(300b) Modeling Glycolysis and Mitochondrial Metabolic Processes In Pancreatic β-Cells

Diabetes affects more than 150 million people worldwide and its incidence is increasing. Glucose-stimulated insulin secretion (GSIS) is an essential homeostatic process for the control of blood glucose levels and takes place in pancreatic β-cells through interplay between glucose metabolism and various signaling cascades leading to a regulated insulin production and secretion. Many details of this interplay are still elusive and pure experimental approaches aiming to unveil such details are inadequate given the complexity of the system. Mathematical modeling can facilitate our understanding of how GSIS works given that pancreatic β-cell dysfunction in one of the leading causes of diabetes. Although many computational dynamic models for GSIS have been constructed, a complete, detailed kinetic model with a large number of enzyme rate equations mimicking the dynamics from the plasma glucose input and leading to the generation of ATP production based on experimental β-cell data has not been developed so far.
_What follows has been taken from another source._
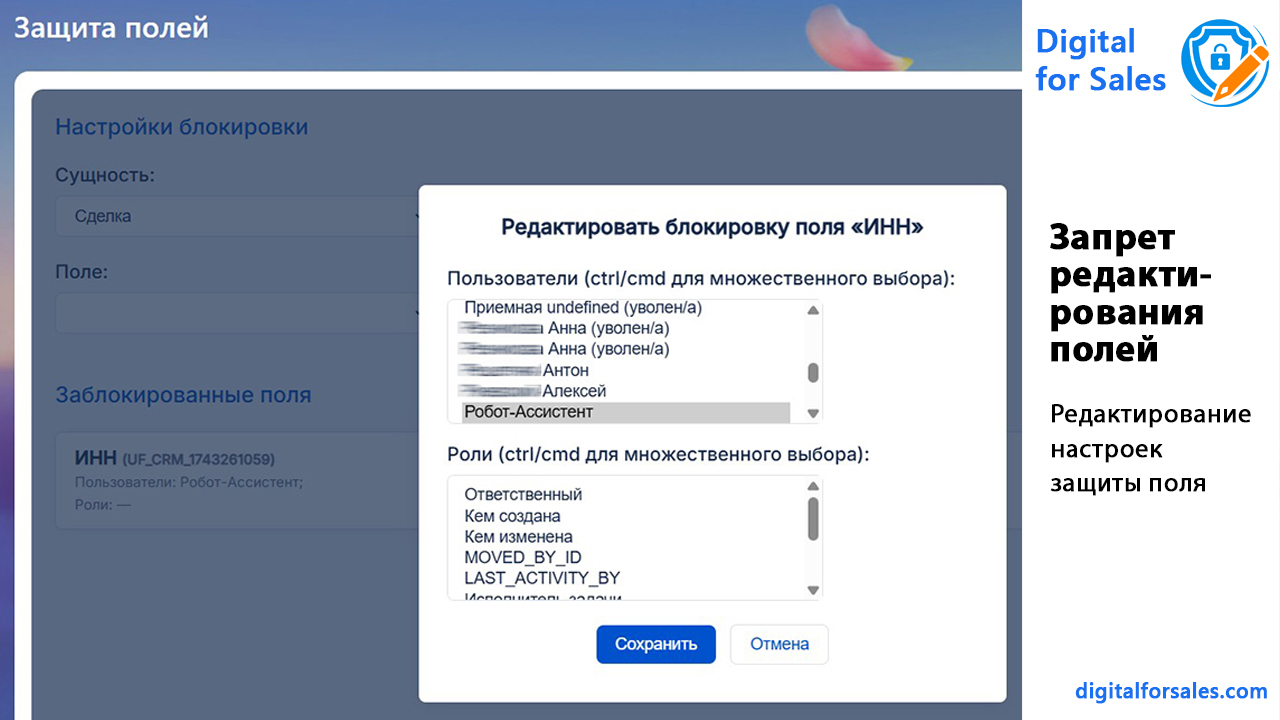1280x720 pixels.
Task: Click the Отмена button
Action: tap(779, 644)
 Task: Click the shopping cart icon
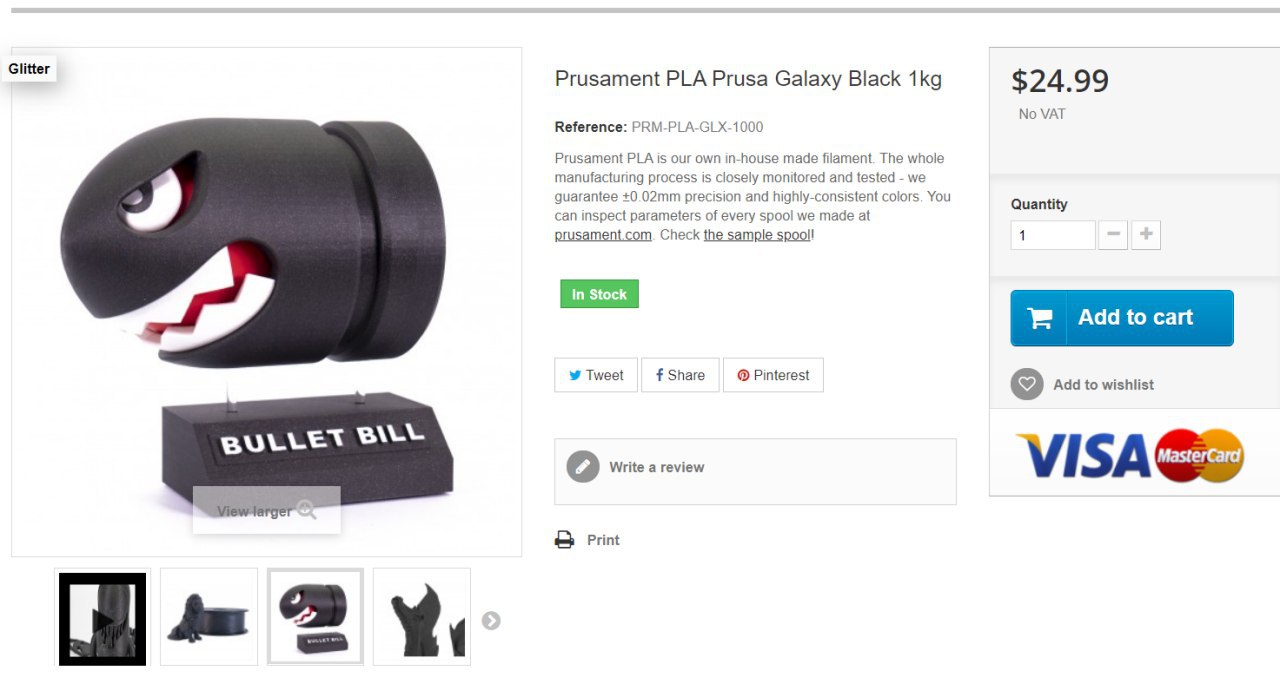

In this study, we have constructed a systems level model consisting of the following detailed subsystems: glycolysis, TCA cycle, oxidative phosphorylation and mitochondrial shuttles. The model is constructed based on detailed kinetic and thermodynamic reaction schemes for the biochemical intermediates involved in the pathway. Parameterization and validation of the model involved utilizing a large amount of the available β-cell experimental data. The model provides a relation between blood glucose levels and the amount of ATP generated. Most of the intermediates are minimal at baseline (low) glucose conditions. However, we observe that increasing extracellular glucose concentration with time in a similar fashion to postprandial increase in blood glucose, causes the flux through the glycolytic pathway to increase resulting in matching the β-cell experimental data of the glycolytic intermediates. The model also shows expected behavior in its outputs, including the response of ATP production to starting glucose concentration and the induction of oscillations in the concentration of metabolites in the glycolytic pathway as well as in the concentrations of ATP and ADP.

We further examined the effect of β-cell acidification on insulin secretion as the role of intracellular pH in GSIS is not clearly understood. Also, we investigated in silico the ?pyruvate paradox' reported in β-cells. The relative effect of the TCA cycle and glycolysis on putative signals (e.g. ATP) was also explored. Results from these studies will be presented. Ongoing efforts focusing on the integration of calcium signaling and insulin exocytosis modules will be discussed. The outcome of this study will facilitate the discovery of novel targets for therapeutic intervention and the identification of new biomarkers of abnormal β-cell function for diagnostic purposes.